» Brief 1: Reproduce the R post on tree() from "Number of terminal" to "the tree() function.".
» Brief 2: Summarize the R post on tree() in two sentences.
» Brief 3: Resume the R post on tree() after its last sentence and keep writing it.

» Passage:
========
3
votes

I'm trying to create a new column in a data frame that will be used as part of a model (using the tree() function).

When defining the new column using ifelse(), R returns a warning that NAs were introduced by coercion.

library(ISLR)
library(tree)

Carseats$High <- ifelse(Carseats$Sales <= 8, "No", "Yes")

> tree.carseats <- tree(High~.-Sales, data = Carseats)
Warning message:
In tree(High ~ . - Sales, data = Carseats) : NAs introduced by coercion
> summary(tree.carseats)
Error in y - frame$yval[object$where] : 
  non-numeric argument to binary operator

Meanwhile, the following code using attach() seems to work properly. No NAs are introduced by coercion, and tree() works as intended.

library(ISLR)
library(tree)

attach(Carseats)
High <- ifelse(Sales <= 8, "No", "Yes")
Carseats <- data.frame(Carseats, High)

> tree.carseats <- tree(High~.-Sales, data = Carseats)
> summary(tree.carseats)

Classification tree:
tree(formula = High ~ . - Sales, data = Carseats)
Variables actually used in tree construction:
[1] "ShelveLoc"   "Price"       "Income"      "CompPrice"   "Population" 
[6] "Advertising" "Age"         "US"         
Number of terminal nodes:  27 
Residual mean deviance:  0.4575 = 170.7 / 373 
Misclassification error rate: 0.09 = 36 / 400

There does not appear to be any difference in the two versions of the High column in Carseats before feeding the data into the tree() function.

Could someone please help me understand why I am getting two different results? Is there a way to get this to work using base ifelse() (or without attach())?
========
» Data entries:
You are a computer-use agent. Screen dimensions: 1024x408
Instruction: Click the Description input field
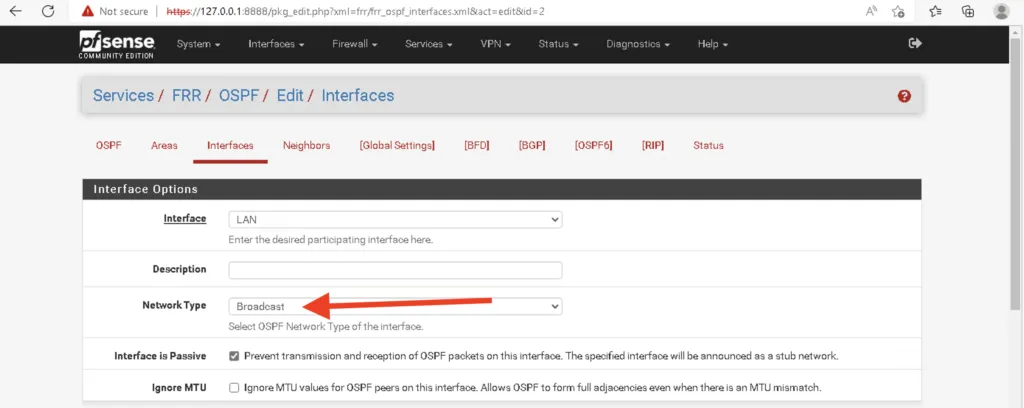click(395, 270)
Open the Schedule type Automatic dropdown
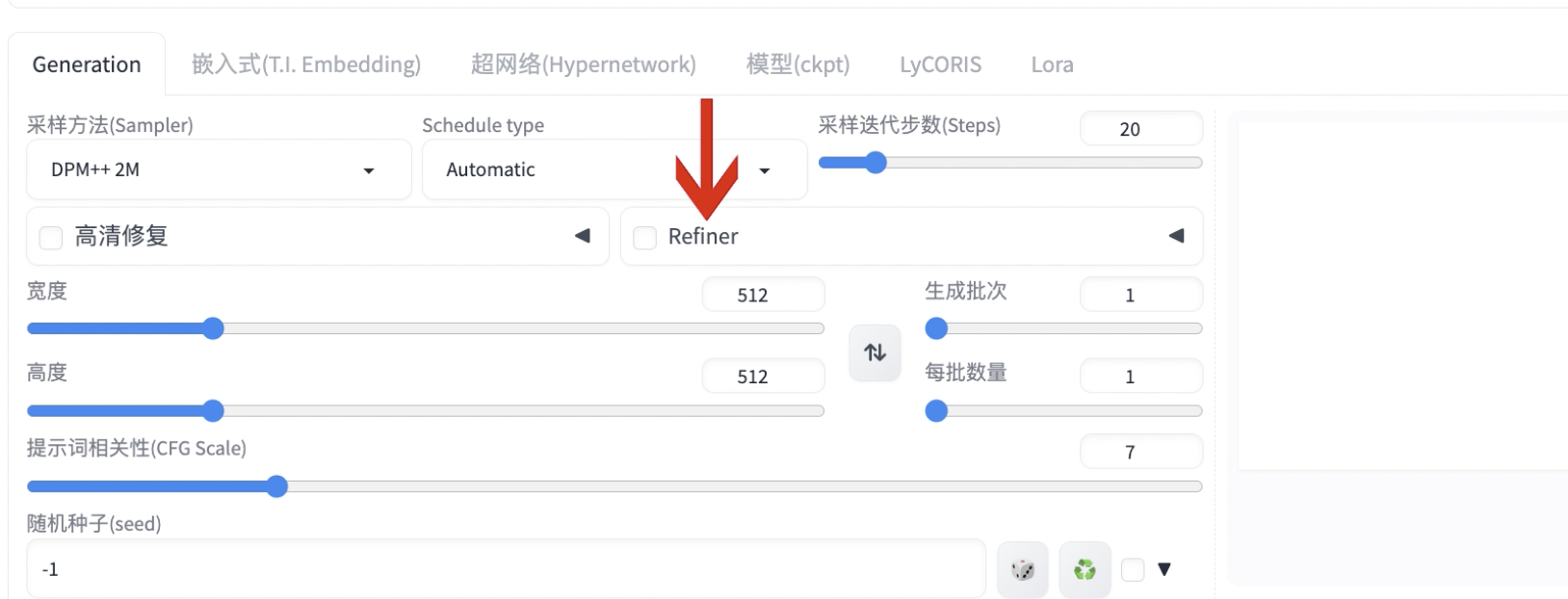Viewport: 1568px width, 599px height. (614, 169)
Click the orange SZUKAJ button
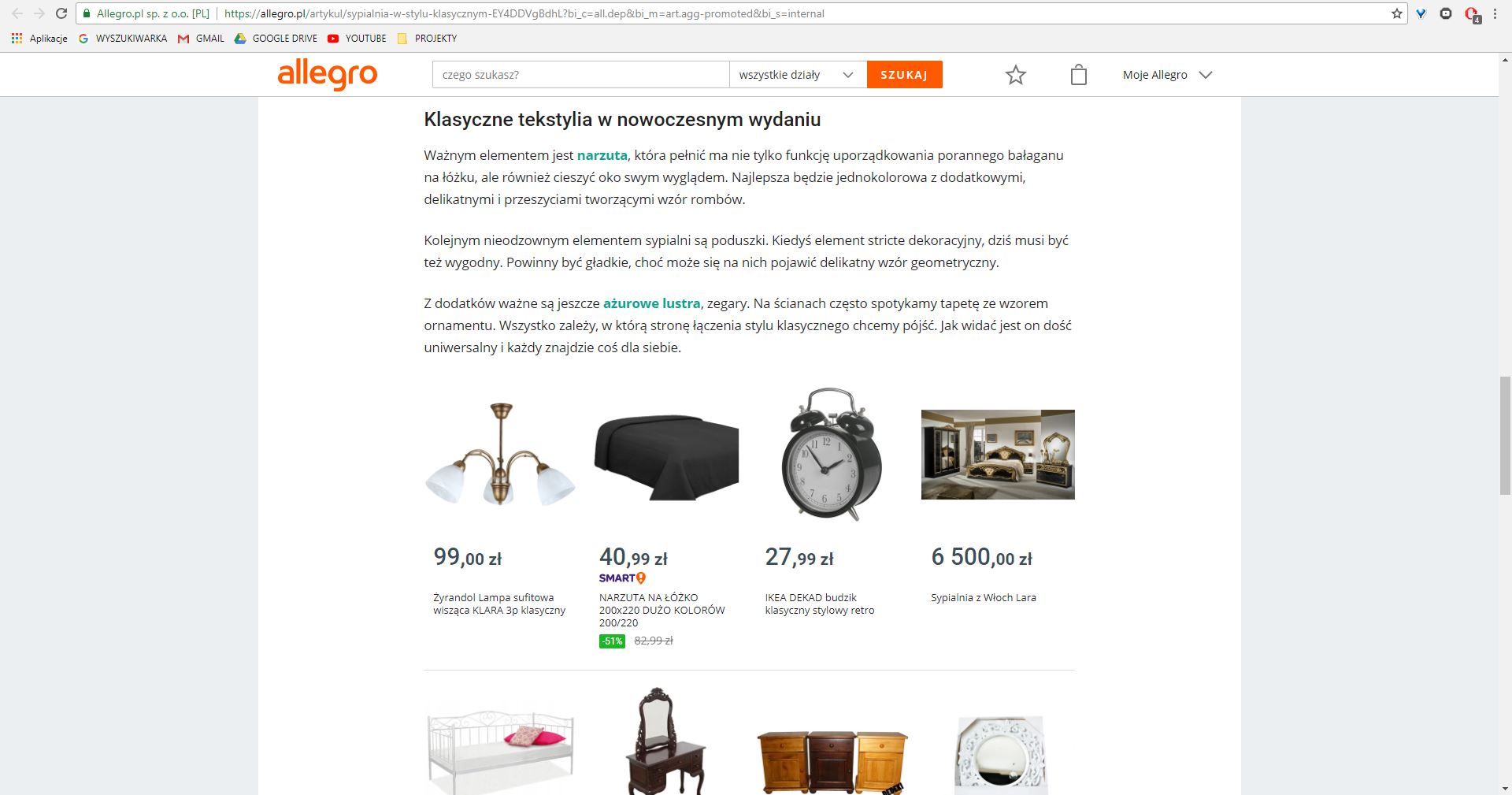Image resolution: width=1512 pixels, height=795 pixels. point(904,75)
========
» Answer 1:
Number of terminal nodes:  27 
Residual mean deviance:  0.4575 = 170.7 / 373 
Misclassification error rate: 0.09 = 36 / 400

There does not appear to be any difference in the two versions of the High column in Carseats before feeding the data into the tree() function.

» Answer 2: Adding a High column to Carseats with ifelse() makes tree() warn that NAs were introduced by coercion, and summary() then fails with a non-numeric argument error. Building the same column with attach() and data.frame() lets tree() work as intended, so the poster asks why the two versions give different results and how to make it work with base ifelse() or without attach().

» Answer 3:
2
always: without attach() ! See library("fortunes"); fortune(379)jogo

2 Answers

2
votes

The data.frame() function has the option stringsAsFactors which defaults to stringsAsFactors = default.stringsAsFactors(). The default value of default.stringsAsFactors() is TRUE, therefore your call to data.frame() creates High as a factor, whereas ifelse() creates a character by default.

Just use

Carseats$High <- factor(ifelse(Carseats$Sales <= 8, "No", "Yes"))

to get it to work without attaching the data.

2
votes
library(tree)
library(tidyverse)
data(Carseats, package = "ISLR")
Carseats %>%
    mutate(High = as.factor(Sales <= 8)) -> Carseats

tree(High ~ . - Sales, data = Carseats) -> tsmry
summary(tsmry)
  • No need to load ISLR if you only need data from that package. data function delivers that
  • TRUE / FALSE are better flags than Yes / No think of any potential future control flow. For boolean variable you can do if (bool_var) instead of if (my_flag == "yes")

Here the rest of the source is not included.